FESTA DA CRISTANDADE ou LIBAÇÕES A DIONISO?
Hugo Martins
Ontem, não resisti e, prazerosamente, sentei-me à mesa repleta de acepipes para todos os gostos, regados por inebriante vinho tinto. A visão e gosto dos primeiros, a que se somaram aroma e sabor do último, fizeram crer aos em volta à mesa estar se deliciando com o manjar e a bebida dos deuses do Olimpo. Talvez porque esteja eu comprometido com profusa leitura da mitologia clássica, a comparação me pareceu pertinente e adequada. Dentro em pouco, essa ideia mais se robustecerá.
Naquele banquete, que as pessoas e a indústria cultural chamam de ceia de Natal, numa espécie de evocação daquela retratada num quadro de Da Vinci, encontrei mais uma vez uma ex-colega do Curso de Letras, a quem há muito não via e com quem encetei longo papo, direcionando o assunto para matérias em que se vislumbrasse um mínimo de reflexão. Sendo ela professora de literatura, ficávamos mais à vontade, pois bem sabia ela, desde os anos 70, do meu acendrado amor pelas belas-letras.
Chamei ceia de banquete porque lembrei de uma observação que fizera minha amiga, evocando o banquete platônico pelo aspecto da bebedeira e da orgia e não a questão colocada e discutida por seus participantes naquele festim pagão.
A mulher "tava ca gota" como sugere a linguagem matuta. Pois não é que levantou uma ideia insólita, meio malucóide... Para os padrões do bom burguês comportado, que se alinha à ideia do homem unidimensional de Marcuse. Sim, porque, da minha parte, aplaudi o achado. Que havia de novo no discurso. Dizia ela: "Hugo velho de guerra, não se iluda, a comemoração do Natal, aqui em terras tupiniquins, é uma festa pagã, que transcorre sob a influência do deus Dioniso, em que tudo é orgia, desfile de vaidades e hedonismo. Essa história de congraçamento, confraternização e outras balelas afins não passa de uma deslavada farsa. O povo quer mesmo é comer, beber, mostrar a roupa nova, de preferência "de marca". Não há porríssima nenhuma de sentimento fraterno ou coisa que o valha.
Cuidado, disse eu, você pode estar profanando as nobres intenções de homens de boa vontade, que veem no Natal momento oportuno para apregoar o amor... Ela riu, deu um gole e replicou.

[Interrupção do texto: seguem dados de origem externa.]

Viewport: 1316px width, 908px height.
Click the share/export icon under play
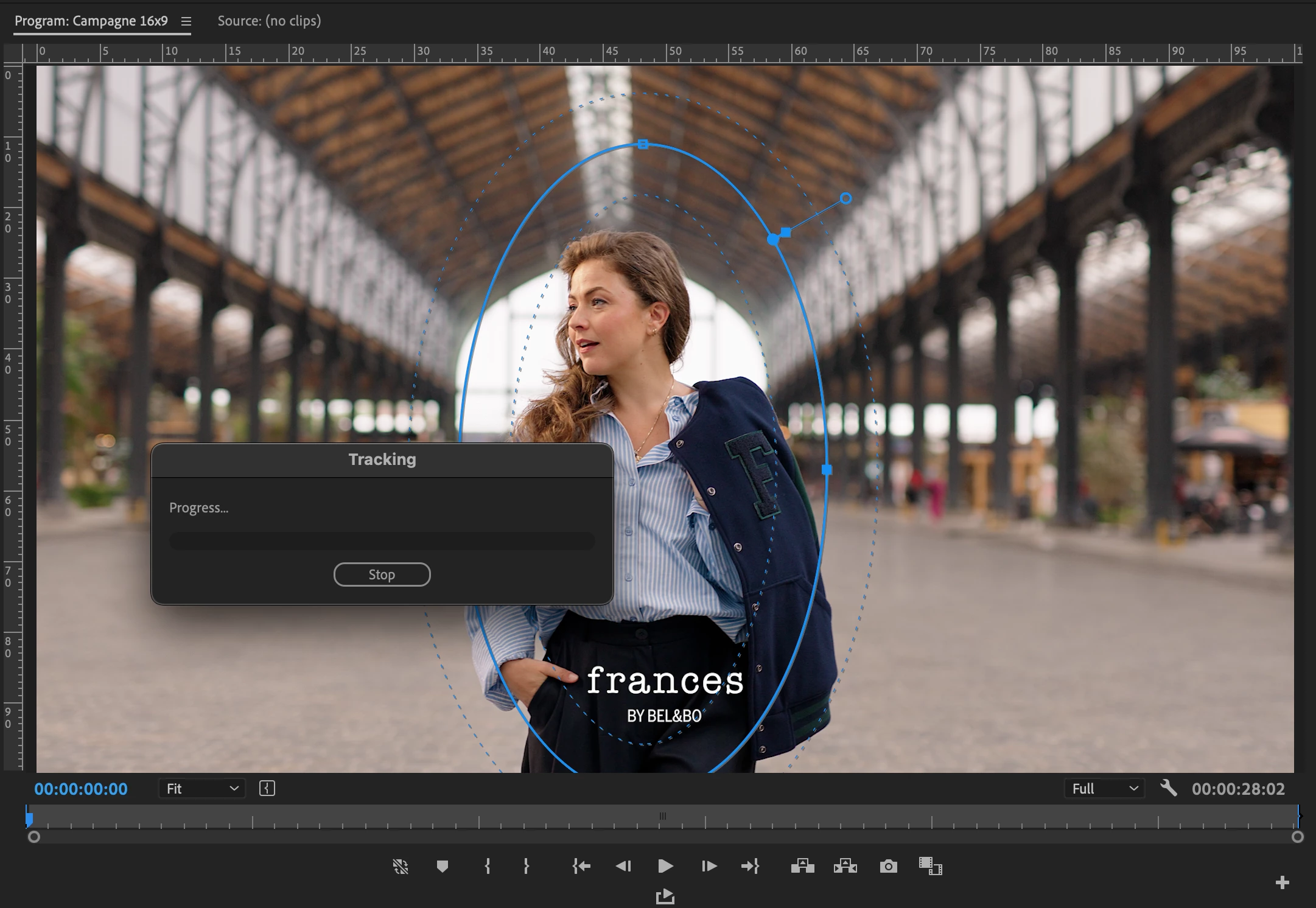coord(665,896)
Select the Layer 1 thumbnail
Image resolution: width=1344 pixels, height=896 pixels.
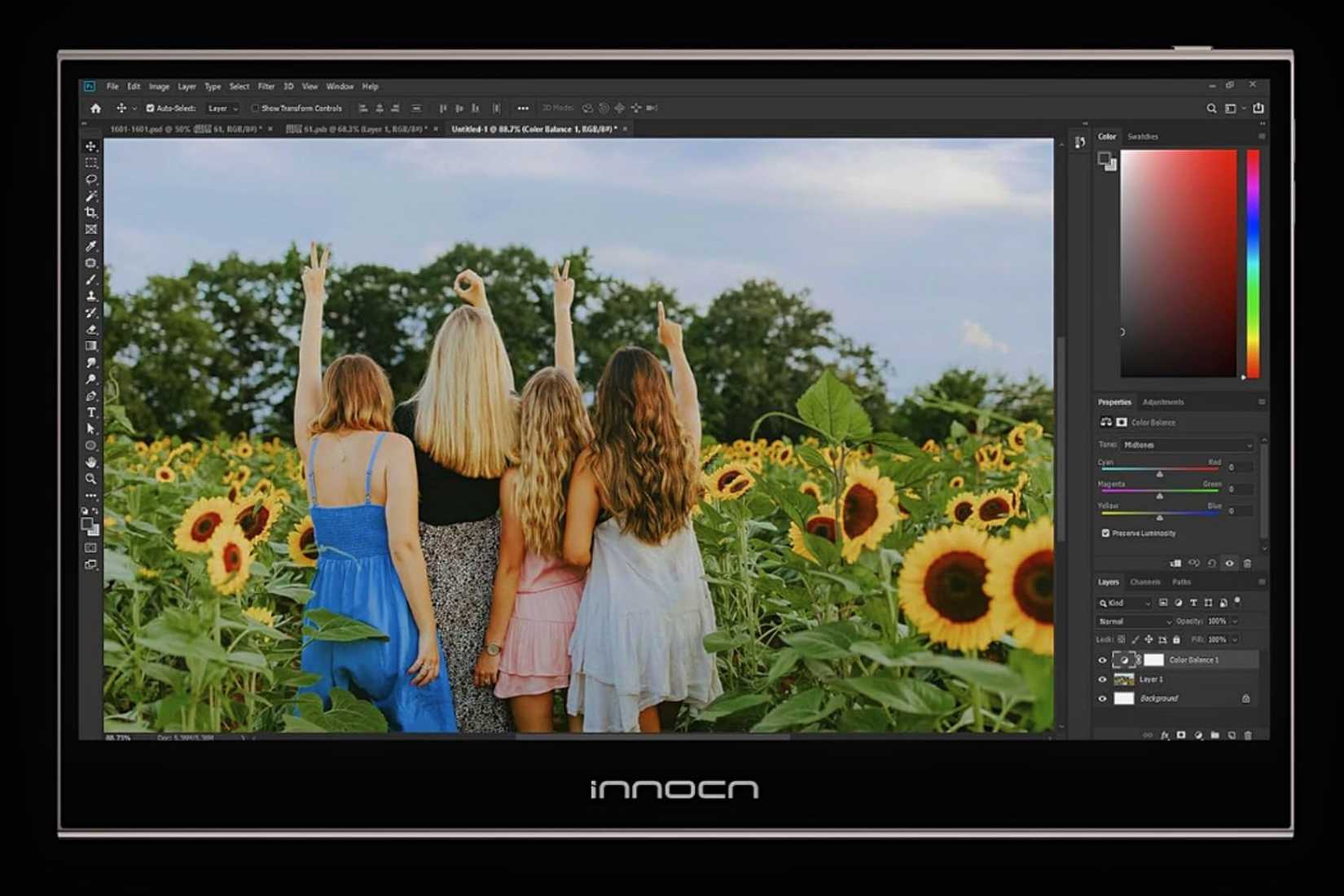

Bons artistas versados no jogo do "me engana que eu gosto". Continuou: por que esse amor desabrido não continua depois das festas? Abra os jornais do dia seguinte, meu caro, que você verá que tudo que ocorreu antes é desmentido !
Estão perguntei: "isso é universal? Respondeu: "claro que não, pois entre uma ou outra família ainda é possivel se enxergarem fortes laços de amor e ternura. Ainda assim, vêm à tona jogos de interesse e partilha de amor a quem der mais. Cinicamente discorreu:" olhe, companheiro, filhos há que, pertencentes a famílias cujos pais são separados, no banquete natalino, sempre se guindam para aquele de bolsa e mesa mais generosas... Não resisti e dei uma gaitada... Ela se limitou a ficar me olhando e jogou a proposta cruel: "e você, Hugo, o que pensa disso"? Eu disse: "minha cara, eu não tenho opinião solidamente formada sobre a questão e lembrei-lhe aquela famosa frase do escritor latino Terêncio" sou homem e nada que diga respeito ao homem me é estranho". E acrescentei: juro-lhe que adoro os banquetes natalinos pelo que eles ostentam de paganismo. A eles compareço sempre com três propósitos: beber a locé, comer como um abade e jogar conversa fora como sói acontecer com quem gosta de encontrar pessoas de sua estatura, minha cara.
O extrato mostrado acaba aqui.